== Material provided ==
________________
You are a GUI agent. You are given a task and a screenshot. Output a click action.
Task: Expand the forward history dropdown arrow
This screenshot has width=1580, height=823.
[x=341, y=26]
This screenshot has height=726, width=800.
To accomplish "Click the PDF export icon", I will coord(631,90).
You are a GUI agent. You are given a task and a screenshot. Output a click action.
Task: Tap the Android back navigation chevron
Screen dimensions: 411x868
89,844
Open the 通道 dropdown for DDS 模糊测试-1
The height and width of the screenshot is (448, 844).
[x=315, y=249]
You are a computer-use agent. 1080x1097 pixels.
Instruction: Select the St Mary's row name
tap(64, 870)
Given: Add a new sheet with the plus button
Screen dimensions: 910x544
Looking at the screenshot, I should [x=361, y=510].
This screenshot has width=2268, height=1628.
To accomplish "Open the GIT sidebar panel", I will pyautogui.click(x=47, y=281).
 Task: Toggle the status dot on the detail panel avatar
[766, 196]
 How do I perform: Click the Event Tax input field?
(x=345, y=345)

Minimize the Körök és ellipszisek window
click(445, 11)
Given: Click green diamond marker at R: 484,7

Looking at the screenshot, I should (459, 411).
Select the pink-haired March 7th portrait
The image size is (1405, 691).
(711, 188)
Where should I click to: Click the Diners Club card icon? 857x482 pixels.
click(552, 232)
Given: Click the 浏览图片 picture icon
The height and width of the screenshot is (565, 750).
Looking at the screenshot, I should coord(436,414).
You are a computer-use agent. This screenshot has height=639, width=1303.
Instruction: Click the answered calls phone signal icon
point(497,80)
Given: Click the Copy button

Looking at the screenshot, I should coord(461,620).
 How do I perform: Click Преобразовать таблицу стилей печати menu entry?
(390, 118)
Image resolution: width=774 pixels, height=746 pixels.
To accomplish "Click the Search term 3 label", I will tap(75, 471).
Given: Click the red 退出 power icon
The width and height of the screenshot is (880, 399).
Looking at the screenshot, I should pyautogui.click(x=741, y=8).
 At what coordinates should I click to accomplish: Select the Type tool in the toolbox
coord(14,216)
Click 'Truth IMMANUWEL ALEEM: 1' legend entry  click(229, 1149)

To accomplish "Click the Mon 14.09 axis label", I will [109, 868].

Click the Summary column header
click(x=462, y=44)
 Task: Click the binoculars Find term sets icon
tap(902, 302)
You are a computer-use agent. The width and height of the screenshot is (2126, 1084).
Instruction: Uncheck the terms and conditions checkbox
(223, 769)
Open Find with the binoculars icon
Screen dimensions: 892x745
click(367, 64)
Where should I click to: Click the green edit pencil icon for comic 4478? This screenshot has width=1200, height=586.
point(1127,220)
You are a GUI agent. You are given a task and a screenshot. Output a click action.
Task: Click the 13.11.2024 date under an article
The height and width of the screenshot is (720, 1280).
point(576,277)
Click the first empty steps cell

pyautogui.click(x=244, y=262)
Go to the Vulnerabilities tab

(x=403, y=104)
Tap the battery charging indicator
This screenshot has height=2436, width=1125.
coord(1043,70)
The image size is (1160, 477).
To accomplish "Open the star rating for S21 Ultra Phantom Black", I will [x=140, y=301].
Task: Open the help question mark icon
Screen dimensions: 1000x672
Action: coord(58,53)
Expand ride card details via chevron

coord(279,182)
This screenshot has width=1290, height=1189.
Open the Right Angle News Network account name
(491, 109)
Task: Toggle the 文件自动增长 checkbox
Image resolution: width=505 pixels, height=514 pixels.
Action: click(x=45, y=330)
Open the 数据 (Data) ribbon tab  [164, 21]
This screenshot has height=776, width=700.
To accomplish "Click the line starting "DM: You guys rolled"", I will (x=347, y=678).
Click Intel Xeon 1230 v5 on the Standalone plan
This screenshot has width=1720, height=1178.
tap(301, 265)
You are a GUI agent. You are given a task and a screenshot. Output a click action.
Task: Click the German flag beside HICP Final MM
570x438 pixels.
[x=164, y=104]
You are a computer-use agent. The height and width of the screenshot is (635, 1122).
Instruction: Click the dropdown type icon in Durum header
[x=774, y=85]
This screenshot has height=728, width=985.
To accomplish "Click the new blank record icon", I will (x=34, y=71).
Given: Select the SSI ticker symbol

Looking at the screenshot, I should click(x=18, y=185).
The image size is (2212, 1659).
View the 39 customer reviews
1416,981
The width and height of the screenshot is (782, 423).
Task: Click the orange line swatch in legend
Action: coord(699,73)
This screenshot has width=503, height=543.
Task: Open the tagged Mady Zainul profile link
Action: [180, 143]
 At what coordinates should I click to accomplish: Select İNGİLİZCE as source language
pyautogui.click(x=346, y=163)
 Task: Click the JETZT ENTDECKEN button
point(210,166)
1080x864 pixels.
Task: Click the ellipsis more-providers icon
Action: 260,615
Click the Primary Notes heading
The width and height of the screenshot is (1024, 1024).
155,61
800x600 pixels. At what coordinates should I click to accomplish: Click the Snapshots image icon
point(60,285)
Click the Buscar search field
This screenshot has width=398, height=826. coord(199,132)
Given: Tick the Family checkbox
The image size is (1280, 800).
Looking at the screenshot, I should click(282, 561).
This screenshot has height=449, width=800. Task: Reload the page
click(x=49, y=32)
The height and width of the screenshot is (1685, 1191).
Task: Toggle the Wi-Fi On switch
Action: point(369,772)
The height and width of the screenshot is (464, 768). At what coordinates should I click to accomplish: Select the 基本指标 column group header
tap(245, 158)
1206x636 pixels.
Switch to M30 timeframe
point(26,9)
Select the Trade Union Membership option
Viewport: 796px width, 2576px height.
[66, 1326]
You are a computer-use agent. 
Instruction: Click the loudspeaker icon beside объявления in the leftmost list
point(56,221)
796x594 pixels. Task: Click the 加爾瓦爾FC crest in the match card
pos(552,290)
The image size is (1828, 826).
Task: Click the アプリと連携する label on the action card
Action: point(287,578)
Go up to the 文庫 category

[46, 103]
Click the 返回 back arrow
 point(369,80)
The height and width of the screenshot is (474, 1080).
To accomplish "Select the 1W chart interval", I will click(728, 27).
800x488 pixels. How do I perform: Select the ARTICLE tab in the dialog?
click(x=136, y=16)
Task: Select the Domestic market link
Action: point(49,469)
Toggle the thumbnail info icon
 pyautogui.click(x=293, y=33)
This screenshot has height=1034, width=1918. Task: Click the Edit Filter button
________________
== About this exercise ==
Go through the data and show each line that holds "computer".

== Output for this exercise ==
You are a computer-use agent. 1080x1097 pixels.
You are a computer-use agent. This screenshot has height=639, width=1303.
You are a computer-use agent. The width and height of the screenshot is (2126, 1084).
You are a computer-use agent. The height and width of the screenshot is (635, 1122).
You are a computer-use agent. 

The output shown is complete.